HR na pierwszej linii frontu zmian
Nowe przepisy oznaczają konieczność szeroko zakrojonych działań po stronie pracodawców, szczególnie w obszarze kadr i płac. Reforma może przełożyć się na realny wzrost kosztów pracy. Dotyczy to nie tylko potencjalnego zwiększenia liczby dni urlopowych czy wypłat odpraw, ale także czasu i zasobów potrzebnych do obsługi pracowników składających wnioski o zaliczenie wcześniejszych okresów aktywności zawodowej. Dodatkowo, firmy będą musiały uwzględniać „nowy” staż w procesach rekrutacyjnych, szczególnie tam, gdzie jest to warunek udziału w rekrutacji lub wpływa na wysokość oferowanego wynagrodzenia czy poziom stanowiska.
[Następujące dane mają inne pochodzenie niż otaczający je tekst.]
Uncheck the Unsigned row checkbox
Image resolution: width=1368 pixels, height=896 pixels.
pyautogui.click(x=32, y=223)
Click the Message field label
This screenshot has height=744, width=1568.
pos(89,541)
– Z punktu widzenia pracodawców to czas dużych zmian i wyzwań przede wszystkim organizacyjnych. najważniejsze będzie odpowiednio wczesne przygotowanie, które pozwoli uniknąć chaosu w pierwszych miesiącach obowiązywania nowych przepisów. Warto spojrzeć na te zmiany jako na szansę, nie tylko dla pracowników, ale i dla firm, by uporządkować procesy, zwiększyć transparentność i zbudować silniejszą kulturę zatrudnienia – podsumowuje Krzysztof Inglot, ekspert rynku pracy, założyciel Personnel Service.